*** Opening EXTRACTED INFORMATION ***

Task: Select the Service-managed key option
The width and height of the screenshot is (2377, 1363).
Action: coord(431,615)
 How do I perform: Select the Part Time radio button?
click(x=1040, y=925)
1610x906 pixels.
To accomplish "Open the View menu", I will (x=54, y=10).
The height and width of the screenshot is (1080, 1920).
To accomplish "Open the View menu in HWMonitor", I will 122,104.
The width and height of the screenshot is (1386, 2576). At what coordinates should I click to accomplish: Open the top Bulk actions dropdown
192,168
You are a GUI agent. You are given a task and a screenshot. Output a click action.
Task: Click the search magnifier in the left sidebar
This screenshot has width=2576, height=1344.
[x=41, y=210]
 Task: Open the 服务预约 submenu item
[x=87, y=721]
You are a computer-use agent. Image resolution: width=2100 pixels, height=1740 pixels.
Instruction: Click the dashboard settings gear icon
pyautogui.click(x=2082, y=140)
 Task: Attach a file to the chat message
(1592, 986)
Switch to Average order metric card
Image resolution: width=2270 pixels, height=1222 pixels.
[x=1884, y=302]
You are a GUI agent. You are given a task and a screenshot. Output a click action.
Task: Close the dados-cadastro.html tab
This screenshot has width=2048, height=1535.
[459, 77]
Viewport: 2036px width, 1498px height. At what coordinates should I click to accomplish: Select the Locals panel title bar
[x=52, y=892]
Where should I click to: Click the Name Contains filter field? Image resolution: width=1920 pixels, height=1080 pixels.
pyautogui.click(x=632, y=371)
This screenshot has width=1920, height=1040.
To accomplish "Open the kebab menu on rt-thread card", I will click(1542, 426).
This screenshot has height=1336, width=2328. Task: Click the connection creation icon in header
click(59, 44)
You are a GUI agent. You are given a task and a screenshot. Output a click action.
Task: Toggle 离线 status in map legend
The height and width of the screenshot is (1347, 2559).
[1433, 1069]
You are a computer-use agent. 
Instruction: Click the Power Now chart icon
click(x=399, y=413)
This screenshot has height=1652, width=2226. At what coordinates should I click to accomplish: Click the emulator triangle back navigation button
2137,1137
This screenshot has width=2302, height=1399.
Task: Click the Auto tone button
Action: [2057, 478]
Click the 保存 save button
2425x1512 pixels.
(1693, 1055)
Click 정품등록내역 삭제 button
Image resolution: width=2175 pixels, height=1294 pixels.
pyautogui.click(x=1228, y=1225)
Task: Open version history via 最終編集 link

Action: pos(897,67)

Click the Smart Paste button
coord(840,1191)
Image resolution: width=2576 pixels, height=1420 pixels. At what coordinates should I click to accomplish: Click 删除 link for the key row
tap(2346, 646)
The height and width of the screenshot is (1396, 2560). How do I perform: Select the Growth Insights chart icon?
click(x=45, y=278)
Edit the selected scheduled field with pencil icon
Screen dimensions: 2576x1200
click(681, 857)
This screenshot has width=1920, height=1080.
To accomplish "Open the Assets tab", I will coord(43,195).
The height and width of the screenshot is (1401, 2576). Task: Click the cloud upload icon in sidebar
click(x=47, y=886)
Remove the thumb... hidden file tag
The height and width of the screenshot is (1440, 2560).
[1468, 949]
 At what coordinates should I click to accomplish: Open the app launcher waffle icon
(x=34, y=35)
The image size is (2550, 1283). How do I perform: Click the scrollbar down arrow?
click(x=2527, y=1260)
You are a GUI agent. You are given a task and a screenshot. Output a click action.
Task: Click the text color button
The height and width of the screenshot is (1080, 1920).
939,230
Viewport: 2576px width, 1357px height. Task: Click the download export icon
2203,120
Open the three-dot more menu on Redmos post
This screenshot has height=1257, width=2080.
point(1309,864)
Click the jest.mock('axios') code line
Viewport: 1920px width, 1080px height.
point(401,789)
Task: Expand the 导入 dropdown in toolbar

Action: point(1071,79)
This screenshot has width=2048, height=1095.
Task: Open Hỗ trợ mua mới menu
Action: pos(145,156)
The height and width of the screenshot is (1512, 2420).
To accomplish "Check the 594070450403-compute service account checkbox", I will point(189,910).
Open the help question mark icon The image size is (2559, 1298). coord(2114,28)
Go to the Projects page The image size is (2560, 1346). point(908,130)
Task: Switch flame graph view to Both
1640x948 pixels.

*** Closing EXTRACTED INFORMATION ***

* TASK GOAL *
Lines in the records above that contain the word "Switch" need to be counted; the reply is that number and nothing else.

* COMPLETED TASK *
2